How to distinct between far loud voice and near soft voice? How to distinct between far loud voice and near soft voice?
Imagine a voice assistant robot trying to know if a person is commanding with her louder voice from a long distance or with her softer voice from a short distance assuming for both cases amplitudes of the received voices are same. What are the ways to distinguish between these cases?
Any authoritative research work/reference will be helpful.
 A: 
How to distinct between far loud voice and near soft voice?

The simple answer is that sometimes you cannot distinguish between a loud sound produced far away and a soft sound produced close by. This is why headphones work. If you listen to music through good quality stereo headphones, you cannot tell that you are listening to very soft sounds produced close to your ears, rather an orchestra playing at full volume a long distance away.

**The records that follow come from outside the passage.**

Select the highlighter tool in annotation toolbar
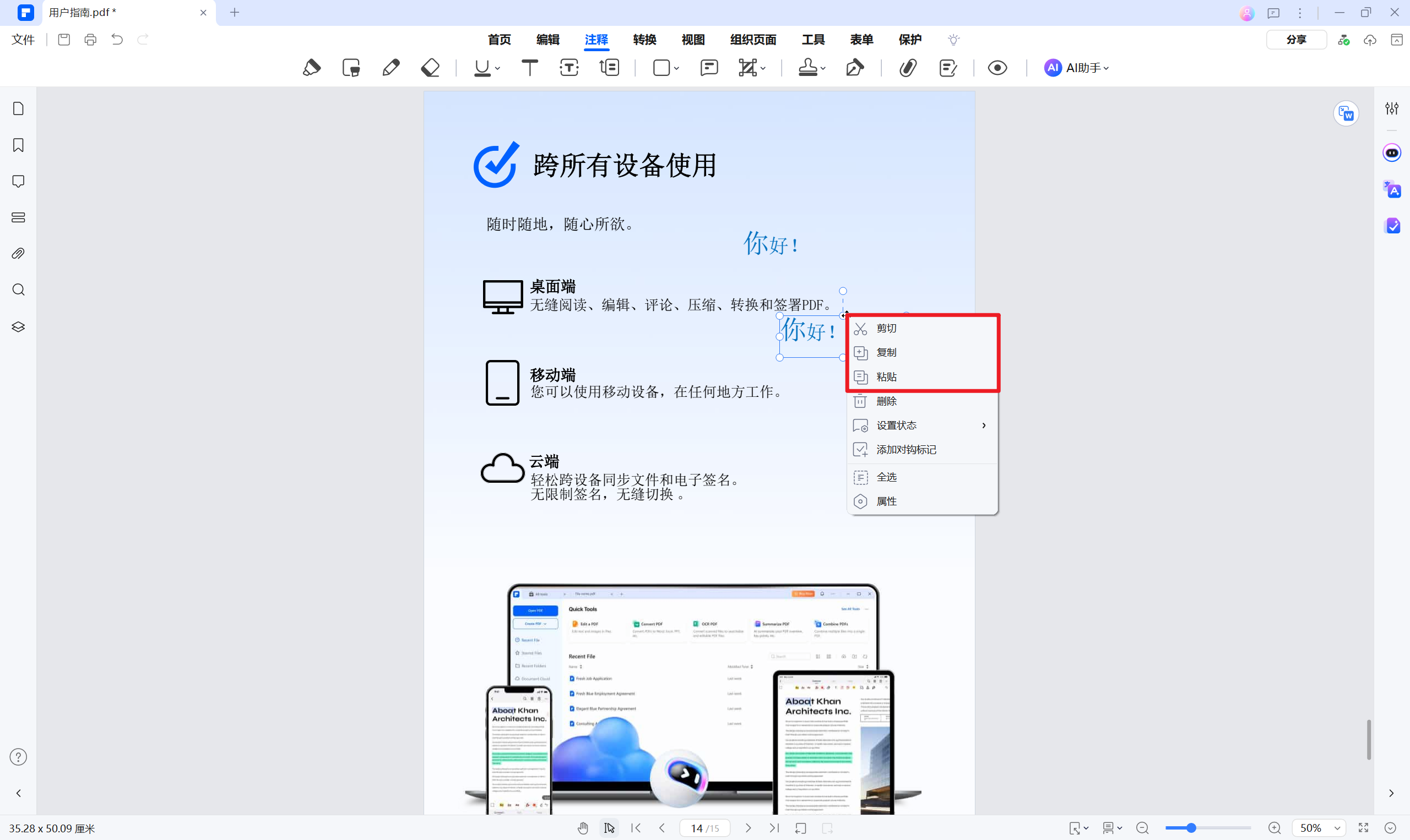1410x840 pixels. click(x=311, y=68)
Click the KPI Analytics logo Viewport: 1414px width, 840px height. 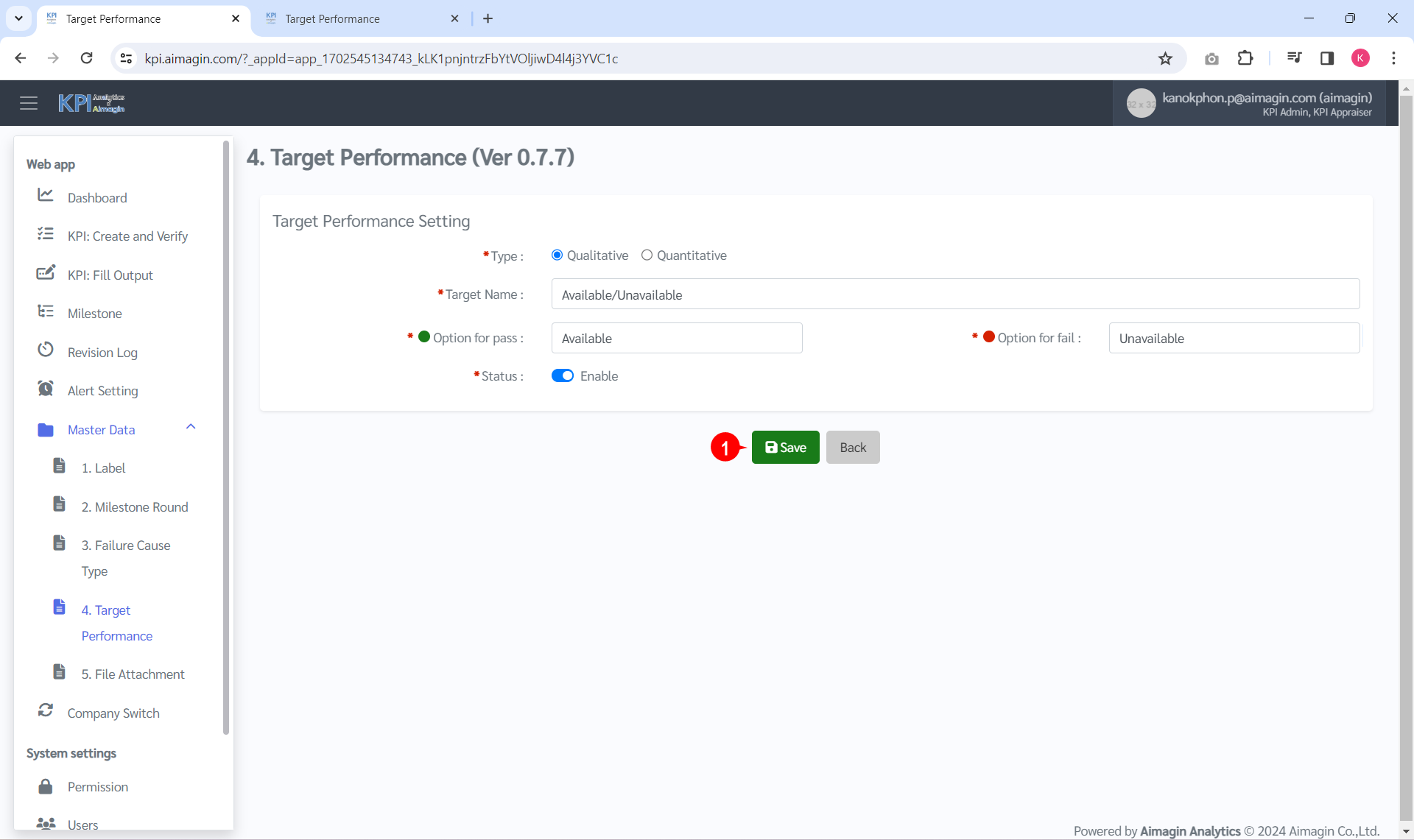click(91, 102)
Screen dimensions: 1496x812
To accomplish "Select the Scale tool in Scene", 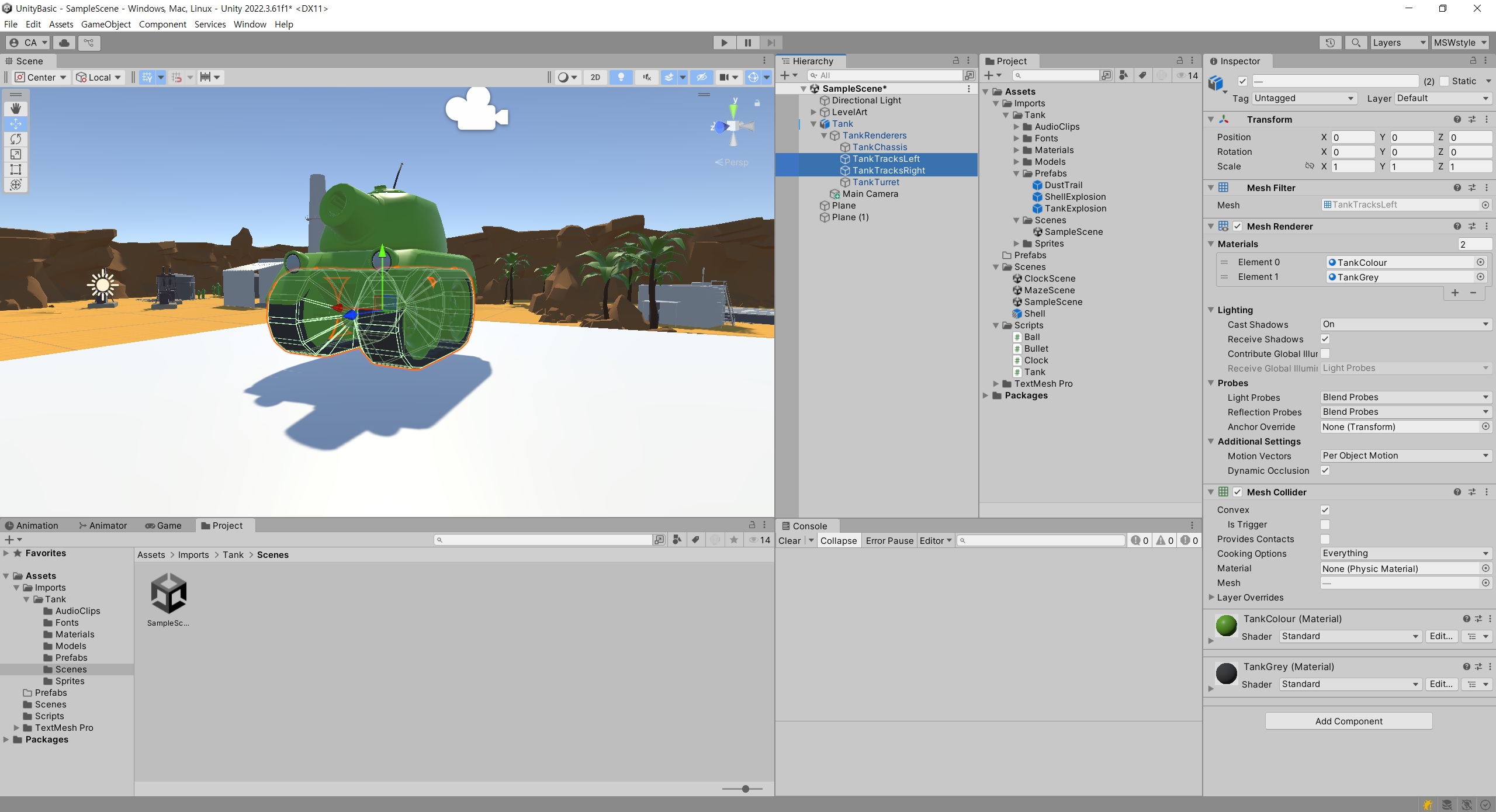I will pyautogui.click(x=16, y=154).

The whispering galleries in St. Paul's cathedral and other buildings also work because you cannot reliably tell how far away a sound was produced. In this case, soft sounds produced far away are focussed by the shape of the building so that they appear to the listener to have been produced close by.
Of course, stereo recordings, stereo headphones and whispering galleries are specifically designed to fool the listener. If you listen a sound in a "natural" environment then differences in volume/intensity between your two ears, the spread of frequencies and the precise timing of echoes may all give your brain clues as to how far away the sound was actually produced.
A: Maybe you could use the frequency distribution. Low frequencies generally carry better over longer distances discussed here.